Dataset extract:
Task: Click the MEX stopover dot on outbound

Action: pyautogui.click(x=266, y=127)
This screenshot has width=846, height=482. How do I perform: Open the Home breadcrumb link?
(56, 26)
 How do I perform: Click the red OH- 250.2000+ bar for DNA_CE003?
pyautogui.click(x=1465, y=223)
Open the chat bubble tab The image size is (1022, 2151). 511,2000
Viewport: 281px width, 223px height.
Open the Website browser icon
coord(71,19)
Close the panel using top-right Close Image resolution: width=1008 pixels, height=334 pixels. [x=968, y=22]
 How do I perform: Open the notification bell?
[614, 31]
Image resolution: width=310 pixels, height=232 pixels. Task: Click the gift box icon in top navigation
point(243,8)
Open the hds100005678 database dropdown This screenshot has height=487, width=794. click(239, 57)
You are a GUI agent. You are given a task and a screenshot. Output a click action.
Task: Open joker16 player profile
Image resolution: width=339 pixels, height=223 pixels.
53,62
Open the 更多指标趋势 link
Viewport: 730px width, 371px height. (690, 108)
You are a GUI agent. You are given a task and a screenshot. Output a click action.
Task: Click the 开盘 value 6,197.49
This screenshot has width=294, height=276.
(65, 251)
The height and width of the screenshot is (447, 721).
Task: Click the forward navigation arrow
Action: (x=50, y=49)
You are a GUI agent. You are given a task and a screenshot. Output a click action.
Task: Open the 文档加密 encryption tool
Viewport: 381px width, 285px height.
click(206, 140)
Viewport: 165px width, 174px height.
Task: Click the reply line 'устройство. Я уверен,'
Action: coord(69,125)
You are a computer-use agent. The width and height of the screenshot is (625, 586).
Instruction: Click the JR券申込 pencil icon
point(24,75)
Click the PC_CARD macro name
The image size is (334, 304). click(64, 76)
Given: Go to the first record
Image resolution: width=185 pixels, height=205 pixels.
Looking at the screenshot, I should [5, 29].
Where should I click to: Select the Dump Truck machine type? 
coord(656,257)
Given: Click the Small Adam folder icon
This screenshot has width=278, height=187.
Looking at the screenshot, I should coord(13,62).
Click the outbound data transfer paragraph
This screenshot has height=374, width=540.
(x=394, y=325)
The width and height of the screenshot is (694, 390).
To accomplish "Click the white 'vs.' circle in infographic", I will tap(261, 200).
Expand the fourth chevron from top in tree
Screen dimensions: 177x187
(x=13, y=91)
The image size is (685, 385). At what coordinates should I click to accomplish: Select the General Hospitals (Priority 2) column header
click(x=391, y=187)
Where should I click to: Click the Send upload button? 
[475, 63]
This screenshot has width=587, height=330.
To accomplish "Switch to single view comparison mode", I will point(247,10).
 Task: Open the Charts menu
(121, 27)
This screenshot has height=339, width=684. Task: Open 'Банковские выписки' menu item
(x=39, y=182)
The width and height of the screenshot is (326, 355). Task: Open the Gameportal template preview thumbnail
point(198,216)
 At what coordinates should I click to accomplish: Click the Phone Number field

Exercise details: Above this instruction are the records; retype exactly the lines from the one containing "Image resolution: width=310" up to and including the one containing "Task: Click the 开盘 value 6,197.49".

Reply:
Image resolution: width=310 pixels, height=232 pixels. Task: Click the gift box icon in top navigation
point(243,8)
Open the hds100005678 database dropdown This screenshot has height=487, width=794. click(239, 57)
You are a GUI agent. You are given a task and a screenshot. Output a click action.
Task: Open joker16 player profile
Image resolution: width=339 pixels, height=223 pixels.
53,62
Open the 更多指标趋势 link
Viewport: 730px width, 371px height. (690, 108)
You are a GUI agent. You are given a task and a screenshot. Output a click action.
Task: Click the 开盘 value 6,197.49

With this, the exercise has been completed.